● PROBLEM TO WORK ON
Copy nothing from the entries below except the lines from the one containing "225 996 834 (42, 2081)" through the one containing "المطبوعة (107, 265)", and copy those exactly.

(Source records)
****************************************
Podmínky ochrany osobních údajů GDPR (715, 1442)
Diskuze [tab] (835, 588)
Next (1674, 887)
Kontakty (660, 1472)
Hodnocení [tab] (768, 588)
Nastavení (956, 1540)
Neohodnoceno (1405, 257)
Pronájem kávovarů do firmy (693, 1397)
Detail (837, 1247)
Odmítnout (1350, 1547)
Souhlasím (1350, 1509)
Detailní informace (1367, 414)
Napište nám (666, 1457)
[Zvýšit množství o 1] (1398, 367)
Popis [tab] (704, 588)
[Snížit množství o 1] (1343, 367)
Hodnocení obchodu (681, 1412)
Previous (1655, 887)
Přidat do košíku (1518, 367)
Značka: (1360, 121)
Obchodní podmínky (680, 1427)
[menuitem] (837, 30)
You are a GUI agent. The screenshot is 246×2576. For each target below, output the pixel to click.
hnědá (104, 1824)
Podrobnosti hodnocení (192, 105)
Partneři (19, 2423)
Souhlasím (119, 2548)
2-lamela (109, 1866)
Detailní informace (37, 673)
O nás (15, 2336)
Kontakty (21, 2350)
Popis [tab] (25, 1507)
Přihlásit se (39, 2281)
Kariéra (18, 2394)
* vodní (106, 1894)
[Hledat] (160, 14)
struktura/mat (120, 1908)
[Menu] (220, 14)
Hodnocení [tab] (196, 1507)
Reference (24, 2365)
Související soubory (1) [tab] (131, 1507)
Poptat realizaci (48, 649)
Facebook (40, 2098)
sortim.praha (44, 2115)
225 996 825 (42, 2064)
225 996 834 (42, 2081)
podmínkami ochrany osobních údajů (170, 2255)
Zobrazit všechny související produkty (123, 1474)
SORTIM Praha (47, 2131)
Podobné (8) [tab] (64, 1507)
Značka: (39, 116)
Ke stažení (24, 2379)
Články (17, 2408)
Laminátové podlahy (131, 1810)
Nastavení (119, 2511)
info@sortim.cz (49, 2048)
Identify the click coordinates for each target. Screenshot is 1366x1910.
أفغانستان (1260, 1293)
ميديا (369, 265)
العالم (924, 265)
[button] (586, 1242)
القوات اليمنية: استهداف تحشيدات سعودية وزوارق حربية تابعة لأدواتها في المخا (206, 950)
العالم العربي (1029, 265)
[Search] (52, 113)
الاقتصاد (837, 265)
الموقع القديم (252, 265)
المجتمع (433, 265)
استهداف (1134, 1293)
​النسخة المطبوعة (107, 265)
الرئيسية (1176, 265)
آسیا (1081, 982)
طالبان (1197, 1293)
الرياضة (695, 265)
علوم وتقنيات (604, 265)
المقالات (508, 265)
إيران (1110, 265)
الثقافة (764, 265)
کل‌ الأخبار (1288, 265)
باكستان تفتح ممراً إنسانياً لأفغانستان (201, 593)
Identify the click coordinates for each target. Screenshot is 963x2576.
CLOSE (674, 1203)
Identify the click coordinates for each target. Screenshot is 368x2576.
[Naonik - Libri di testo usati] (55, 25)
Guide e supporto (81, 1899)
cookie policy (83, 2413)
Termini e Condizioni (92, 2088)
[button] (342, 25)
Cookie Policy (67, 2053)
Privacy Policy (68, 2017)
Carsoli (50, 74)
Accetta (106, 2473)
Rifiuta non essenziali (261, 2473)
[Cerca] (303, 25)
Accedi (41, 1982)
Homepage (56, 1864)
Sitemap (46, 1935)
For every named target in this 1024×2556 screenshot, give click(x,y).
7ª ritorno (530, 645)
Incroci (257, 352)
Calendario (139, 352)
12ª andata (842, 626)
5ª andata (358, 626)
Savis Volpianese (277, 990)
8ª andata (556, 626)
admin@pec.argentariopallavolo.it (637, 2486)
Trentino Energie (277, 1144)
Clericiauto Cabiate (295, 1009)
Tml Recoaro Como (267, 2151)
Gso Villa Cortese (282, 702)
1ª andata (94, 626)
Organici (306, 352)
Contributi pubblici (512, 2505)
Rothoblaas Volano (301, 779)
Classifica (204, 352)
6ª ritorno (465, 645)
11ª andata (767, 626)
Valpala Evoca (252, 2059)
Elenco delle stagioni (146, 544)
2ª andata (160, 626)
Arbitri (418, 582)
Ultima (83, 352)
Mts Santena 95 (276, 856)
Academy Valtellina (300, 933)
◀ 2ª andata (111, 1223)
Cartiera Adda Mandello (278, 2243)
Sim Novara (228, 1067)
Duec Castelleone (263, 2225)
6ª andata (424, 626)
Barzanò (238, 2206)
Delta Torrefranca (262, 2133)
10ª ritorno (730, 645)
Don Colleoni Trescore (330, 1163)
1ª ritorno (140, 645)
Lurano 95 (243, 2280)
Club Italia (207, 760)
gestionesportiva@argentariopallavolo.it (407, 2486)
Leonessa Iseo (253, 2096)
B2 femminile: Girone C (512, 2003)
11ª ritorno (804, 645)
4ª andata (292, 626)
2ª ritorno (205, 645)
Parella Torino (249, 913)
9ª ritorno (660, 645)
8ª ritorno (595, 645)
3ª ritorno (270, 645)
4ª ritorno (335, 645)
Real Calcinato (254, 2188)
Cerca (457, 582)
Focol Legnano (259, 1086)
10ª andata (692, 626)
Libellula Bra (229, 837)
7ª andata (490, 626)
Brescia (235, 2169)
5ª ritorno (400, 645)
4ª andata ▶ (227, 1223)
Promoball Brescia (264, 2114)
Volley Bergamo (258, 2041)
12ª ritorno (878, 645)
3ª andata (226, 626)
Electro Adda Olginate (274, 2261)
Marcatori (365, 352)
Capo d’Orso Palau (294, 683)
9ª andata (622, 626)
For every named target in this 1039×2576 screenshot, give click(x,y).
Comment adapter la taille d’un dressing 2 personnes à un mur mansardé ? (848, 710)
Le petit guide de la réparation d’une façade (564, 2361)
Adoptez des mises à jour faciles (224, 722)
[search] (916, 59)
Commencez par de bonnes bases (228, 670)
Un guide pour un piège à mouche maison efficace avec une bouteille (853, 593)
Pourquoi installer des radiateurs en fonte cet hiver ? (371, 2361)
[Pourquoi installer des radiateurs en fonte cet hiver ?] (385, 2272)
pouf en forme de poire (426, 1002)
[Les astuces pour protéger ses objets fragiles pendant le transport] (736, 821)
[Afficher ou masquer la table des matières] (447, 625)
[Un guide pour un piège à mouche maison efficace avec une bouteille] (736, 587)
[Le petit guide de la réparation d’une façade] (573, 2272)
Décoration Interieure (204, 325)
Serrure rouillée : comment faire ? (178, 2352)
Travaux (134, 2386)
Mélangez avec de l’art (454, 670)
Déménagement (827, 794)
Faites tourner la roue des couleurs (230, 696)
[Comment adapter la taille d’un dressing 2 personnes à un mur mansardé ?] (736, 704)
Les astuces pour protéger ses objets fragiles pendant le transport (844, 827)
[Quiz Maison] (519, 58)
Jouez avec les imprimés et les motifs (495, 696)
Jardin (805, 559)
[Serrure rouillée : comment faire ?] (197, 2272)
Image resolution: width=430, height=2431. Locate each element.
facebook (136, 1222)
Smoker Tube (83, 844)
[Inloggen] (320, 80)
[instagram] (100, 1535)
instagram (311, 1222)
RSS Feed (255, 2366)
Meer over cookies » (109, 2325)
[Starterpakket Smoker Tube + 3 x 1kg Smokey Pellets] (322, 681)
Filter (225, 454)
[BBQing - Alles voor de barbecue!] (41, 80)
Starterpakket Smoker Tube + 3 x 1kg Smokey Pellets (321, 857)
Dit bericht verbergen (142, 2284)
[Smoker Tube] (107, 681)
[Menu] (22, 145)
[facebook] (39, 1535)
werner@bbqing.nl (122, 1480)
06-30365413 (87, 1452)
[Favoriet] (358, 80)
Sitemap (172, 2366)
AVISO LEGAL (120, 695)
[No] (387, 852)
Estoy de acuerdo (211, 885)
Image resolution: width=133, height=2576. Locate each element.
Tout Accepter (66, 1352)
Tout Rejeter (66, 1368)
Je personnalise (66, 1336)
****************************************
● RESPONSE AREA
225 996 834 (42, 2081)
podmínkami ochrany osobních údajů (170, 2255)
Zobrazit všechny související produkty (123, 1474)
SORTIM Praha (47, 2131)
Podobné (8) [tab] (64, 1507)
Značka: (39, 116)
Ke stažení (24, 2379)
Články (17, 2408)
Laminátové podlahy (131, 1810)
Nastavení (119, 2511)
info@sortim.cz (49, 2048)
Identify the click coordinates for each target. Screenshot is 1366x1910.
أفغانستان (1260, 1293)
ميديا (369, 265)
العالم (924, 265)
[button] (586, 1242)
القوات اليمنية: استهداف تحشيدات سعودية وزوارق حربية تابعة لأدواتها في المخا (206, 950)
العالم العربي (1029, 265)
[Search] (52, 113)
الاقتصاد (837, 265)
الموقع القديم (252, 265)
المجتمع (433, 265)
استهداف (1134, 1293)
​النسخة المطبوعة (107, 265)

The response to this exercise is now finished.